Zhang C, Yoon MS, Chen J. Amino acid-sensing mTOR signaling is involved in modulation of lipolysis by chronic insulin treatment in adipocytes. Am J Physiol Endocrinol Metab 296: E862-E868, 2009. First published February 3, 2009; doi:10.1152/ajpendo.90651.2008.-Chronically high insulin levels and increased circulating free fatty acids released from adipose tissue through lipolysis are two features associated with insulin resistance. The relationship between chronic insulin exposure and adipocyte lipolysis has been unclear.
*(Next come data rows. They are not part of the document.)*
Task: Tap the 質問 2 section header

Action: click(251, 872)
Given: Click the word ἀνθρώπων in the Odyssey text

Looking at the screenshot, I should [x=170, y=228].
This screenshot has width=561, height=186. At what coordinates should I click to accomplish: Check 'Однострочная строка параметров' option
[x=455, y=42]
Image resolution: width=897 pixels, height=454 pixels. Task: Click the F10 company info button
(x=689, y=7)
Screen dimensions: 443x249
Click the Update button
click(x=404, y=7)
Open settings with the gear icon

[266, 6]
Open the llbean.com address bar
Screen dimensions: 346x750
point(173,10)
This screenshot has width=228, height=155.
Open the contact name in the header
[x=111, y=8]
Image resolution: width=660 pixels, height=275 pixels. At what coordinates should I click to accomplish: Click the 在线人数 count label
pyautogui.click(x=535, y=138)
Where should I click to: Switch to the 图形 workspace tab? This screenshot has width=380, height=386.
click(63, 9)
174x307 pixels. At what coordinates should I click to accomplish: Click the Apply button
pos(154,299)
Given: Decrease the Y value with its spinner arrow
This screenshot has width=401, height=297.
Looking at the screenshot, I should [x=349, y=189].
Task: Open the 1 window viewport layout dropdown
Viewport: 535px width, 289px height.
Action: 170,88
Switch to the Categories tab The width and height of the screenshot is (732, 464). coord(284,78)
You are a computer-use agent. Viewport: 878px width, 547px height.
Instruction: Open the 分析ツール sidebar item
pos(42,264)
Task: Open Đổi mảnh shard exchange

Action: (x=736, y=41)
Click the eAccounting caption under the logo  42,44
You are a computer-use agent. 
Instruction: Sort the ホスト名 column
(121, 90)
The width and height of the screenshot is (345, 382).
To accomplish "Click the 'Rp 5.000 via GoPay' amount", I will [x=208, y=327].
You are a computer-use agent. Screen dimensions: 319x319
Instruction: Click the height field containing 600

In the present study we found that chronic insulin exposure in 3T3-L1 adipocytes, as well as in mouse primary adipocytes, increased basal lipolysis rates. This effect of insulin on lipolysis was only observed when the mammalian target of rapamycin (mTOR) pathway was inhibited by rapamycin in the adipocytes. In addition, amino acid deprivation in adipocytes phenocopied the effect of rapamycin in permitting the stimulation of lipolysis by chronic insulin exposure. The phosphatidylinositol 3-kinase-Akt pathway does not appear to be involved in this insulin effect. Furthermore, we found that triacylglycerol hydrolase (TGH) activity was required for the stimulation of lipolysis by combined exposure to insulin and rapamycin. Therefore, we propose that nutrient sufficiency, mediated by an mTOR pathway, suppresses TGH-dependent lipolysis stimulated by chronic insulin exposure in adipocytes.